Salve Regina, Rogers High students join for Molecular Gastronomy Day
About three dozen Rogers High School students who have been studying an integrated science unit on “Chemistry in the Kitchen” will conduct field research in the Miley cafeteria when they join the University’s chemistry majors to participate in Molecular Gastronomy Day.
Hosted by Sodexo Dining Services, Molecular Gastronomy Day will be held from 11 a.m. to 1:30 p.m. Friday, April 17. The cafeteria will be converted into a chemistry lab of sorts to showcase culinary innovation and show that chemistry is an important ingredient in everyday life. Specially trained chefs will prepare and serve a menu based on the principles of molecular gastronomy, including: deconstructed buffalo popcorn chicken bites (gelification), strawberry soup shooters with crème fraiche and cocoa caviar (spherification) and cannoli ice cream parfait (liquid nitrogen ice cream), among others.
“Since our ‘Chemistry in the Kitchen’ unit was inspired by last year’s Molecular Gastronomy Day, I expect that after participating in this year’s event, our students will be inspired to further their study of food chemistry,” said Rogers science teacher Bethany Borgueta. About 35-40 Rogers students are expected to participate on Friday.
Borgueta’s experiential learning unit is offered at Rogers as part of the Newport Project, a place-based, experiential learning program that utilizes the city’s wealth of historical, cultural and natural features as the starting point for learning in English and integrated science. The program began as a pilot in academic year 2012-2013 with two English teachers, Nancy Noonan and Zinovia Canale, and received district and grant support for full implementation in 2013-2014.

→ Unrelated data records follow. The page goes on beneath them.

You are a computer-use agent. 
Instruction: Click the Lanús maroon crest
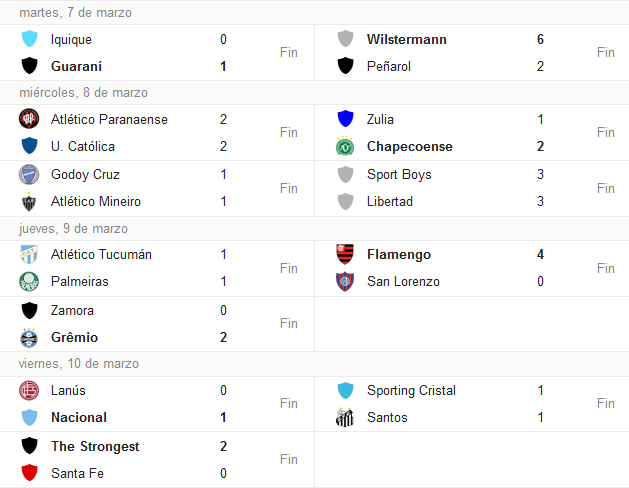29,391
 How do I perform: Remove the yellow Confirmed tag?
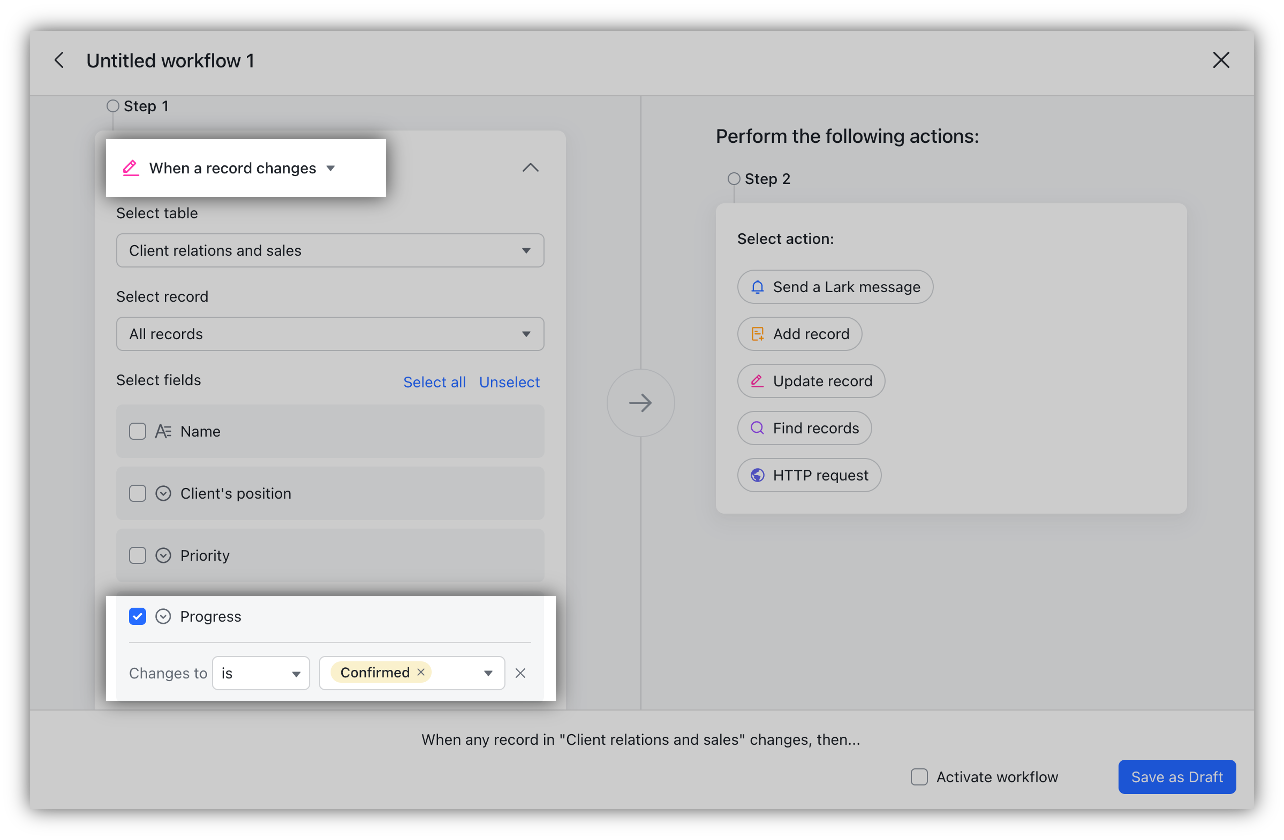pos(420,672)
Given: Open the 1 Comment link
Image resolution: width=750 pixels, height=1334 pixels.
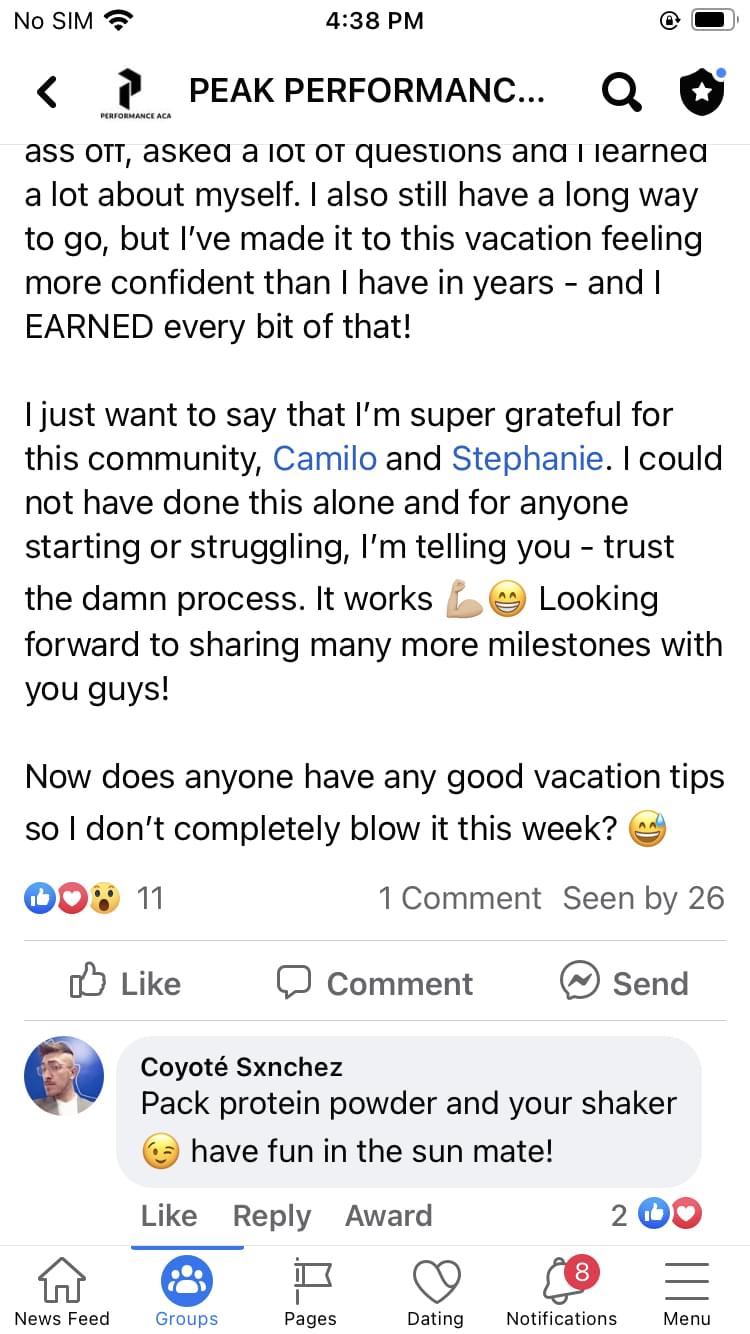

“It is an expressed goal of the Newport Project to expose our students to as many opportunities for post-secondary experiences as possible,” Borgueta said. “In this respect, Salve is a community treasure. We would love the opportunity for our students not only in the Newport Project but also for our chemistry students to gain exposure to the university laboratory setting. Developing a collaboration with Dr. (Susan) Meschwitz and her Chemistry Club/chemistry department students makes perfect sense.”
The Department of Chemistry is donating lab equipment (beakers, flasks, test tubes, etc.) to embellish the food preparation and presentation on Friday. Students were eager to climb on board because the event not only helps draw attention to their Chemistry Club on campus, but gives them an opportunity to collaborate with the Rogers students.
“It’s nice for our chemistry students to get connected with some of the science students at Rogers High School,” said Meschwitz, assistant professor of chemistry. “Being connected with the college in this way can be a good resource, whether it’s with mentoring or tutoring, and it’s a partnership that will continue to grow in the future.”